Jobs morreu em 5 de outubro, aos 56 anos, depois de batalhar por anos com câncer de pâncreas. Após tirar sua terceira licença médica da Apple, em janeiro, ele renunciou ao cargo de executivo-chefe em agosto, mas continuou na empresa como presidente do conselho. Sua morte veio um dia depois de a Apple lançar o iPhone mais recente, o 4S, que começa a ser vendido nesta sexta-feira (14).

O relacionamento com idas e vindas de Brennan com Jobs durou até o nascimento da filha do casal, Lisa Brennan-Jobs, em 1978.
Ela diz que os dois decidiram morar juntos naquele primeiro verão. Brennan tentou pegar um quarto em uma cabana em Cupertino para eles, mas foi rejeitada pelo homem que alugava o lugar na época –ele disse que não havia espaço para um casal. De alguma maneira, Steve foi capaz de persuadi-lo a mudar de ideia.

“Isso chamou a minha atenção para algo notável nele”, escreve ela no ensaio para a “Rolling Stone”. “Este cara conseguia fazer as coisas funcionarem.
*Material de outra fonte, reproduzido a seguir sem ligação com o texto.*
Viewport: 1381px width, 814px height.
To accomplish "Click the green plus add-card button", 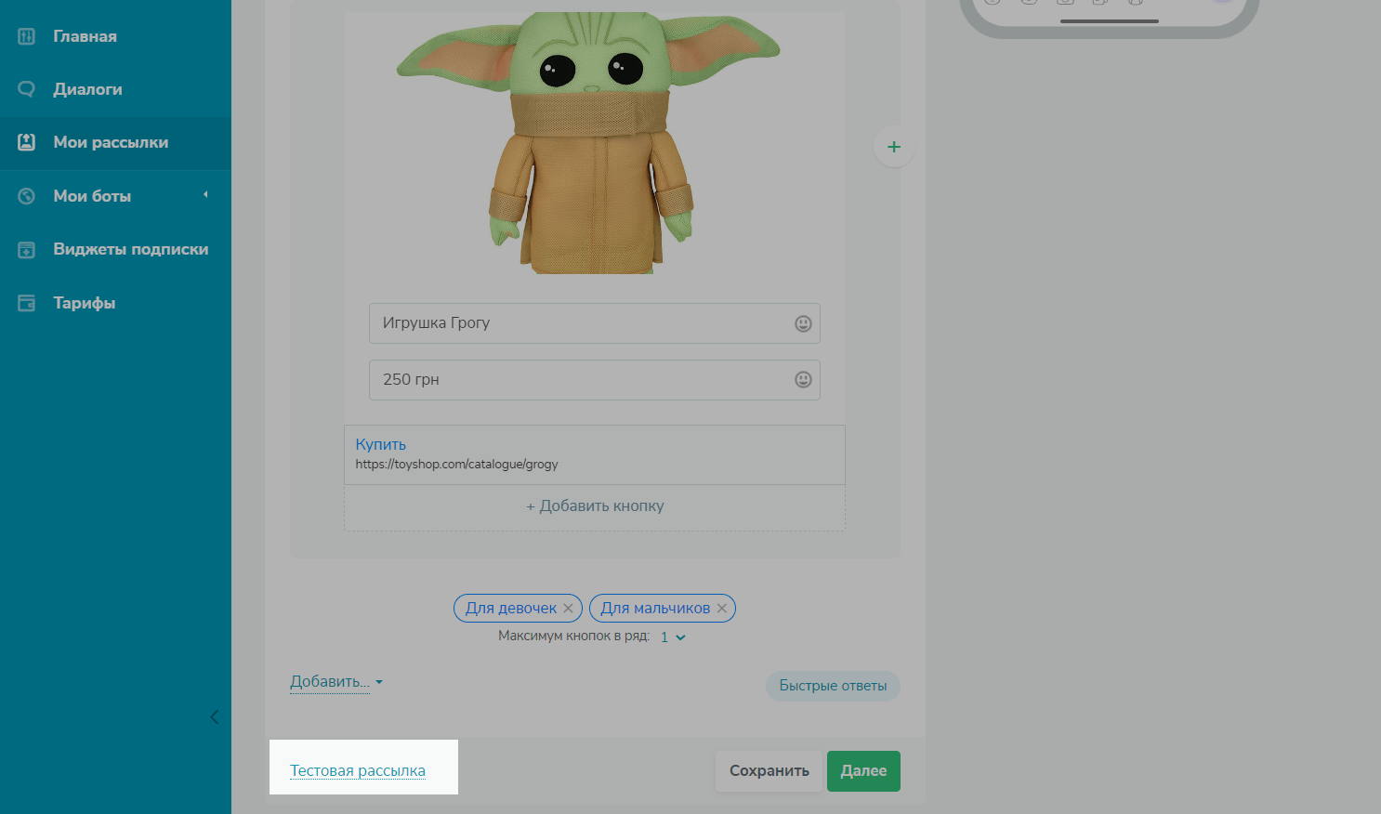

E, pelo jeito dele ao tomar conta da situação, eu sabia que ele também sabia disso.”

Na época, diz Brennan, Jobs “era quase 100% romântico”.

“Ele me dizia que éramos parte de uma associação de poetas e visionários chamada por ele de ‘o grupo campo de trigo’ e que estávamos olhando uma janela juntos, com os outros, vendo o mundo inteiro”, escreve ela. “Não sabia do que ele estava falando, mas, com todo o meu coração, eu queria ver essas visões.”
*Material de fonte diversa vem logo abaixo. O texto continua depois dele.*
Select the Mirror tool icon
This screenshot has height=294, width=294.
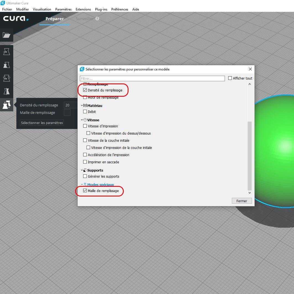click(x=6, y=91)
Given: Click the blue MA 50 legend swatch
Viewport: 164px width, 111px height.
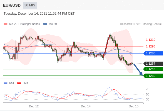Looking at the screenshot, I should (x=45, y=24).
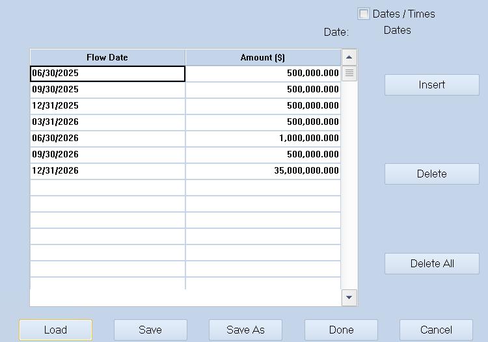Select the 1,000,000.000 amount cell
The width and height of the screenshot is (488, 342).
click(263, 138)
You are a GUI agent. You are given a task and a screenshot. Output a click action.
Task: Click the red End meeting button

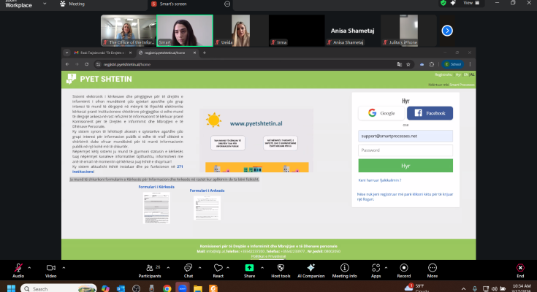[x=519, y=268]
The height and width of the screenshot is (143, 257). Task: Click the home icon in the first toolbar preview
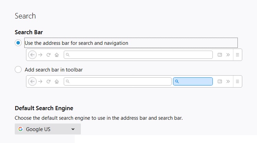[x=57, y=55]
Brennan também conta como Jobs –que pendurou um cartaz de Bob Dylan sobre a cama deles– ficava acordado até tarde escrevendo poemas em sua máquina de escrever elétrica, muitas vezes reescrevendo músicas de Dylan.

Na época, Brennan não ficou impressionada, vendo os resultados como “um monte de músicas de Bob Dylan com algumas mudanças”.
“Só agora eu vejo o que ele estava tentando fazer. Era um solitário e não falava muito, e acho que usou músicas de Dylan para entender o mundo”, escreve ela.

Ao falar de coisas mais bobinhas, Brennan detalha como ela, Jobs, um colega de quarto chamado Al e Steve Wozniak (que mais tarde fundaria a Apple com Jobs) representaram personagens de “Alice” em um shopping center na cidade vizinha de Santa Clara. Brennan conseguiu o papel de Alice, enquanto Al, Jobs e Wozniak se revezavam interpretando o Chapeleiro Maluco e o Coelho Branco –completos, com cabeças gigantes na altura do joelho que eram incrivelmente quentes por causa do calor do verão e do ar condicionado quebrado do shopping.

Brennan escreve que Al, Wozniak e Jobs “mal conseguiam aguentar dez minutos no traje e por isso corriam até os provadores para trocar as cabeças e beber água a cada dez minutos. Era doloroso e hilário de ver”.

Nem todas as lembranças de Brennan são amigáveis. No ensaio para a “Rolling Stone”, ela refere-se ao “muitas vezes imbecil despótico no qual Steve se transformou enquanto crescia para conhecer o mundo”. Por dois anos, Jobs negou ser o pai de Lisa, a criança que Brennan teve em 1978.

O texto de Brennan sai na “Rolling Stone” com uma reportagem de capa de Jeff Goodell, um ex-funcionário da Apple que tem escrito sobre a empresa nos últimos 17 anos. Em seu artigo, Goodell descreve o conhecimento de Jobs sobre negócios, bem como a “personalidade abrasiva” e a “brutalidade sem remorso” que aqueles que trabalharam intensamente com ele conheceram.